I'm from a small town in the American Midwest, but sitting and listening to the stories, I couldn't help but feel that these women and girls could just as easily be my mother, aunts or cousins — their patience worn thin by worry, implacable toddlers, and the endless effort to provide for their families.
I was in the Jordanian border town of Mafraq, where I met with dozens of Syrian refugee women and girls to assess their protection needs. Thousands have crossed into Jordan — alone or with family members — since the outbreak of violence in Syria more than a year ago. There are now an estimated 30,000 Syrian refugees in Jordan, about half of them women.
So many of the women's complaints are easy for me, as a woman, to relate to: not being able to pay the rent or access decent pre-or antenatal care. And others are (I hope) very abstract—such as not knowing the fate of loved ones, and the trauma that lingers after fleeing an armed conflict in which women and children have been attacked and targeted. Somehow, however, I felt reassured by these strong women who were obviously distressed, but still put their own needs last. And of course, as strong women keeping the proverbial home fires burning, they do put their own needs last.

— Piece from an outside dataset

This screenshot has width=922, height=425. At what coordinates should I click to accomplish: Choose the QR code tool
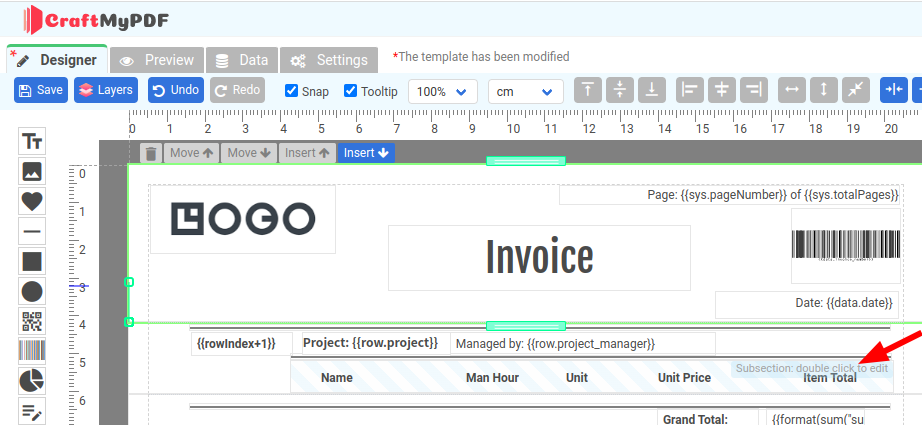[32, 321]
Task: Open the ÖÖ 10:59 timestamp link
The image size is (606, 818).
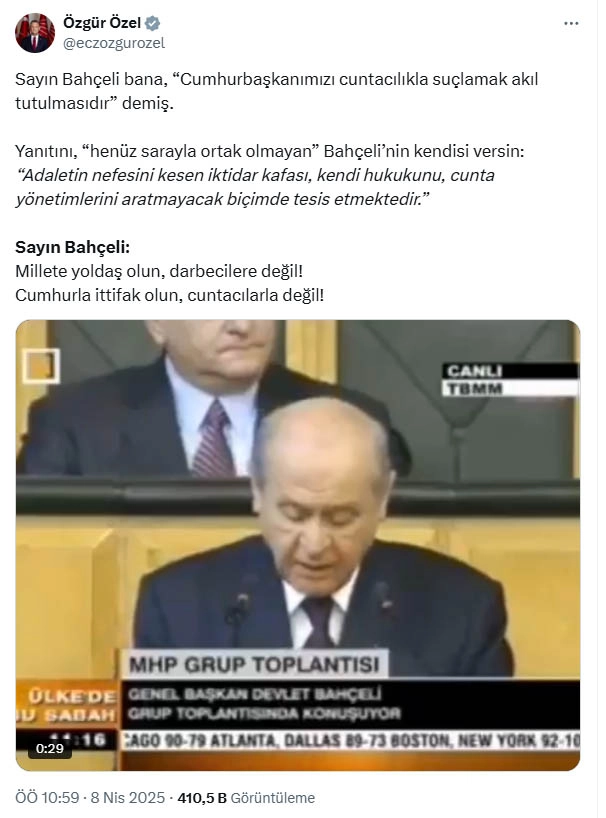Action: click(x=47, y=798)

Many of these stalwarts are quite young, like the three teen mothers in black abayas (robes) and niqabs (face veils) that I met waiting their turn with their children at a health clinic. Like many of the refugee women I met, they were as smartly dressed as their reduced means allowed: Clean clothes and a hint of style being the first line of defense in their strategy to keep it all together at a chaotic time. My colleague Rama and I cooed over a baby and struck up a conversation with his 19-year-old mother. She looked stressed and a bit lost. She told us she had two other toddlers and needed baby formula, as she hasn't been able to breastfeed. While local Jordanian charities have been impressive in their response, it's clear they're struggling to meet the needs of expectant and new mothers that continue to arrive.
The three teen moms (we learned not to ask for names as most of the women fear retribution against relatives or themselves when they return home) told us they were sisters-in-law, married to three brothers. They had been in Jordan for two months, three young couples and their children — totaling eleven household members — in a three-room apartment. Like the majority of Syrian refugees in Jordan, they live in crowded apartments, and try to remain below the radar. After a week of home visits and focus groups, Rama and I became familiar with the scenario, and nodded when the young women told us that they pay three times the normal rent and have no hot water, only a rooftop water tank that they can rarely afford to fill.

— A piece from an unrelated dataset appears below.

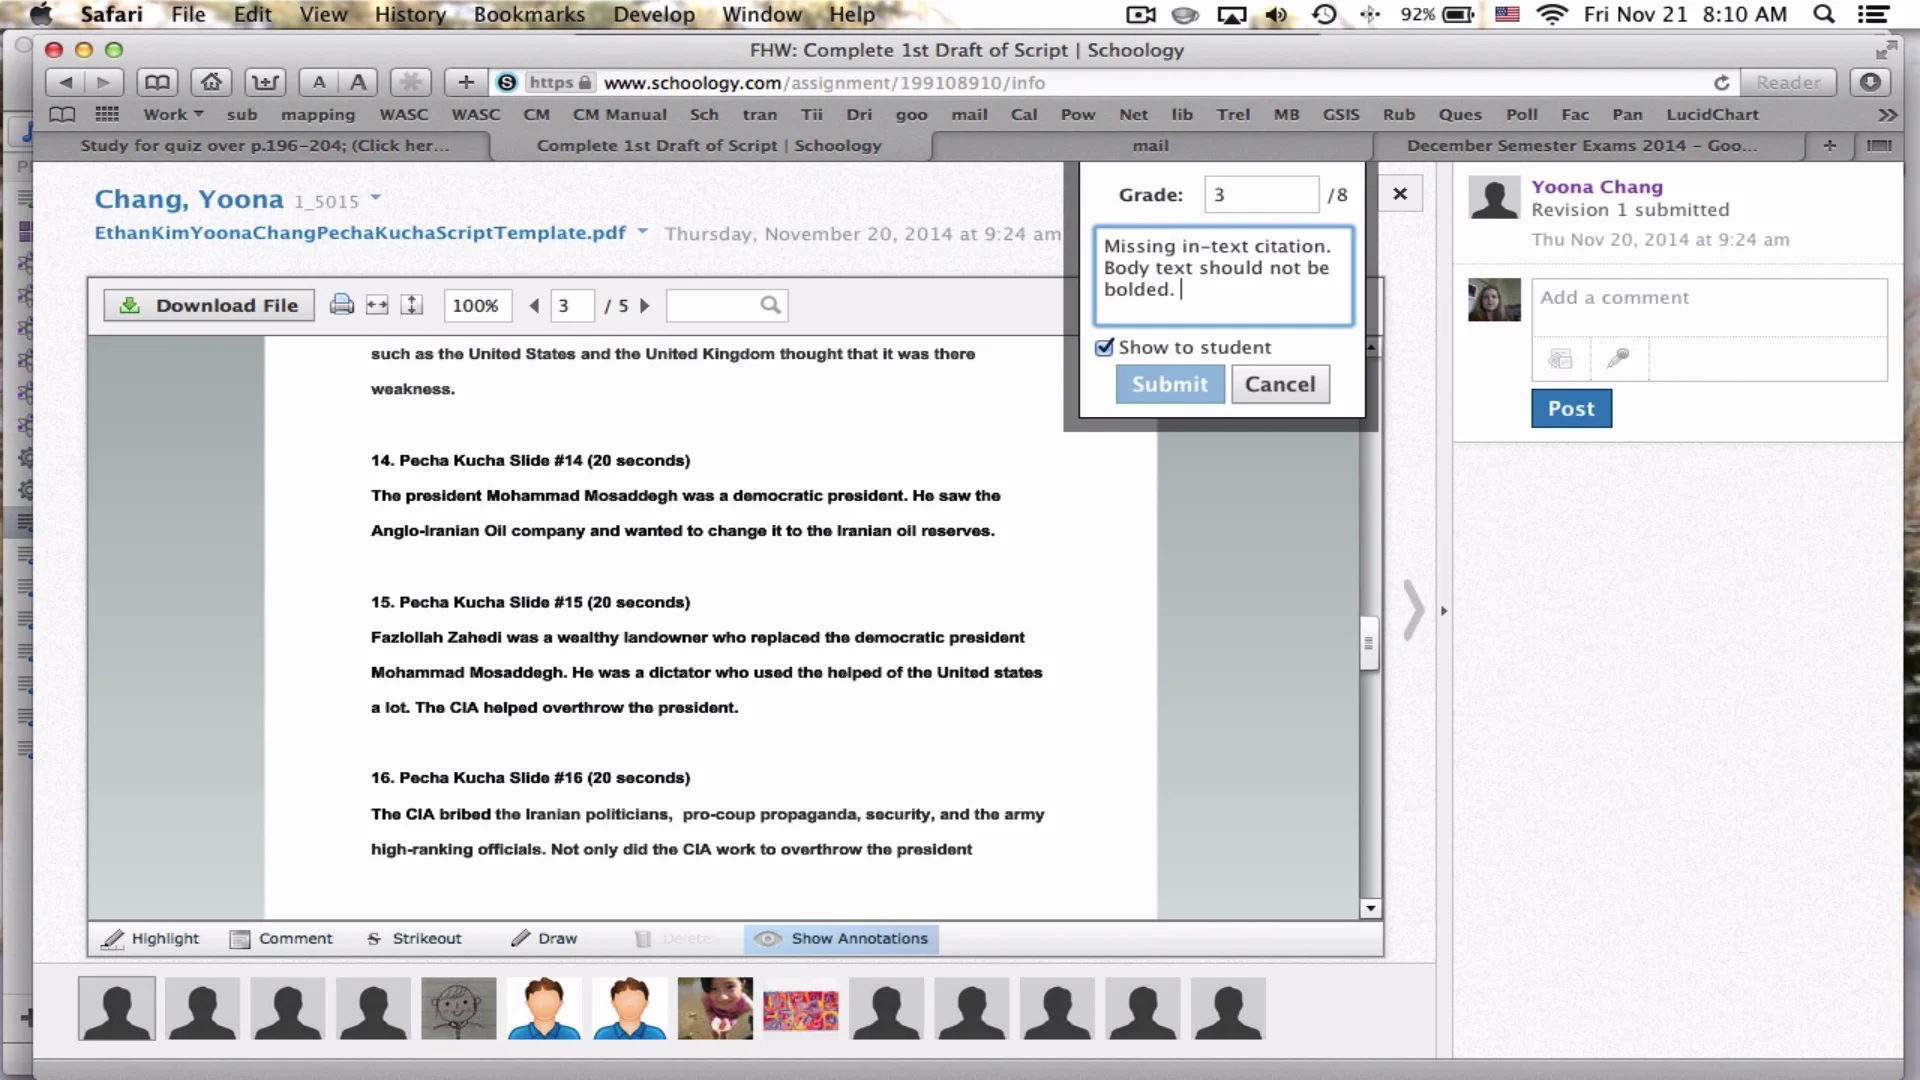Screen dimensions: 1920x1080
Task: Advance to the next PDF page
Action: coord(645,306)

What struck us most was the tremendous resilience of these women. Even in those packed apartments, somehow Syrian and Jordanian women found each other and connected, opening their homes and hearts to each other to share their news, their insight, and their solidarity.
Sadly, one group remained isolated even in the warmth of these gatherings. It's something I've seen time and time again in armed conflict. Due to the stigma attached to rape, survivors of sexual violence can be surrounded by supportive friends, neighbors and family, yet still be unable to share their pain. A key International Rescue Committee goal is to break through this isolation, offering both physical and emotional space where survivors of sexual violence and trauma can find the confidential services and the support they require to heal. We are currently working on setting up such spaces, partnering with a Jordanian aid agency to open a pair of health clinics in two border cities. While the clinics will provide primary health care, medicine and referrals to refugees and vulnerable Jordanians, they will also provide what we call psychosocial support- emotional healing for women and girls in need, after the horrors of war.